With more than 365 fascinating dive sites scattered across its three unique islands – that’s one for every day of the calendar year – it’s no wonder the Cayman Islands is hailed as one of the world’s leading dive destinations. Upping the cool factor is the chance to explore the Cayman Islands best shipwrecks up-close-and-personal. With the 2016 anniversaries of the Kittiwake (five years) and the MV Captain Keith Tibbetts (20 years), now is the time to visit the Cayman Islands. Both sites offer unmatched visibility and plentiful marine life.
KITTIWAKE (GRAND CAYMAN)
The Kittiwake celebrated its 5th anniversary as a dive site in January of 2016. Nestled along Grand Cayman’s famous Seven Mile Beach, the site offers great snorkeling and dive conditions for all skill sets. The ship served as a submarine rescue ship from 1945 to 1994, journeying between the U.S., Caribbean and Mediterranean. Most notably, Kittiwake played an integral role in recovering the black box from the Challenger space shuttle disaster. Today, the ship lies 60 feet beneath the sea and just off the shores of West Bay.
The former submarine offers ample opportunities for snorkeling, free diving, scuba diving and wreck diving. Snorkelers can explore the main decks and the ship’s topography from the surface. Divers with the proper training and guidance can explore the submarine’s various rooms.
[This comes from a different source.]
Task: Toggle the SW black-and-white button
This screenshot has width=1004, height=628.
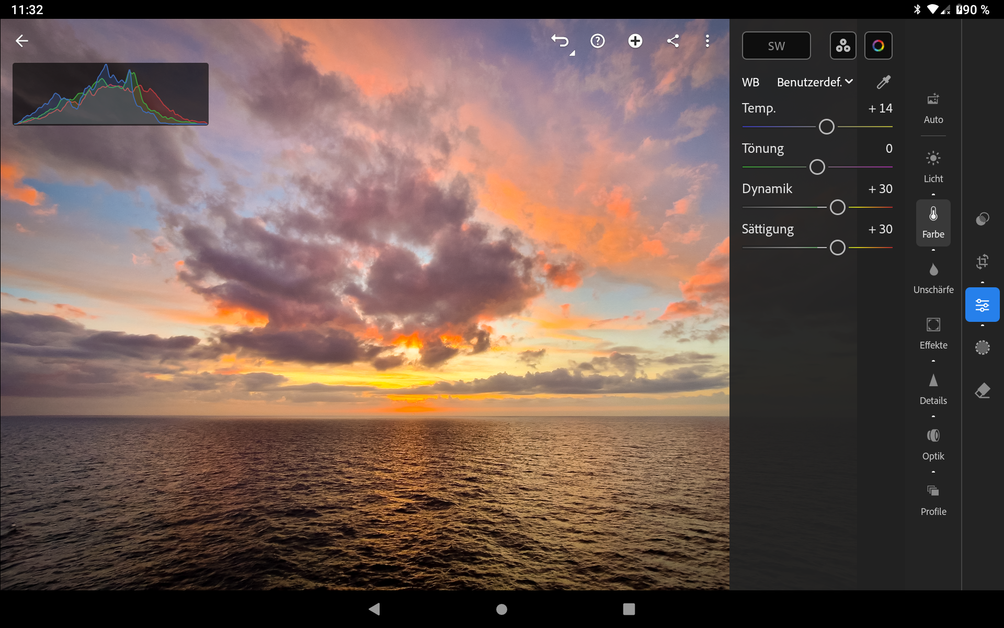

Here you’ll also find an abundance of marine life. Goliath groupers and energetic schools of squirrelfish both call the wreck home. Caymanian law protects the site, and all visitors must pay an entrance fee to help ensure the ongoing maintenance and protection of the wreck.
MV CAPTAIN KEITH TIBBETTS (CAYMAN BRAC)
Celebrating its 20th anniversary in September of 2016, the 330-foot MV Captain Keith Tibbetts is the only dive-able Russian warship in the Western Hemisphere. Off the shores of Cayman Brac, this Cold War remnant was built in Russia and designed to serve as a Cuban warship in 1984. By 1996, the Cayman Islands owned the Tibbetts and scuttled it for divers. After almost two decades of bombardment by hurricanes and storms, the wreck has split into two halves. Today, the wreck is home to over 100 species of marine life.
The multi-level wreck lies 50 to 100-feet beneath the sea (at various points). Half-buried under the sand are the ships propellers, which are often teeming with colorful schools of fish. With its varying depths, the wreck is accessible to all levels of divers. MV Captain Keith Tibbetts is home to a variety of marine life, from thousands of colorful grouper and grunts to over 100 species of fish, coral and sponges.